● Task description:
Nothing may be changed. Give the entries below again exactly.

Source data
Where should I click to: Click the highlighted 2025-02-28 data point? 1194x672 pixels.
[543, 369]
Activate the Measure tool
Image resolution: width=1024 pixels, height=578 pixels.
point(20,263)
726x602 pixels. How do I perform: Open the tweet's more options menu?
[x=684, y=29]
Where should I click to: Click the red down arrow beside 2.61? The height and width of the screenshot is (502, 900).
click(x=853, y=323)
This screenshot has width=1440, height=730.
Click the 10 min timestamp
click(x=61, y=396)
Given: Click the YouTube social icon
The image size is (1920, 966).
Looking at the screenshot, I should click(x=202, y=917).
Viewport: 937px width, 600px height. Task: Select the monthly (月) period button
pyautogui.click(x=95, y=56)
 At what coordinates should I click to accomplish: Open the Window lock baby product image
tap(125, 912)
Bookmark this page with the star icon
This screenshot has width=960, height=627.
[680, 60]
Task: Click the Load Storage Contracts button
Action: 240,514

● Answer area:
Where should I click to: Click the highlighted 2025-02-28 data point? 1194x672 pixels.
[543, 369]
Activate the Measure tool
Image resolution: width=1024 pixels, height=578 pixels.
point(20,263)
726x602 pixels. How do I perform: Open the tweet's more options menu?
[x=684, y=29]
Where should I click to: Click the red down arrow beside 2.61? The height and width of the screenshot is (502, 900).
click(x=853, y=323)
This screenshot has width=1440, height=730.
Click the 10 min timestamp
click(x=61, y=396)
Given: Click the YouTube social icon
The image size is (1920, 966).
Looking at the screenshot, I should click(x=202, y=917).
Viewport: 937px width, 600px height. Task: Select the monthly (月) period button
pyautogui.click(x=95, y=56)
 At what coordinates should I click to accomplish: Open the Window lock baby product image
tap(125, 912)
Bookmark this page with the star icon
This screenshot has width=960, height=627.
[680, 60]
Task: Click the Load Storage Contracts button
Action: 240,514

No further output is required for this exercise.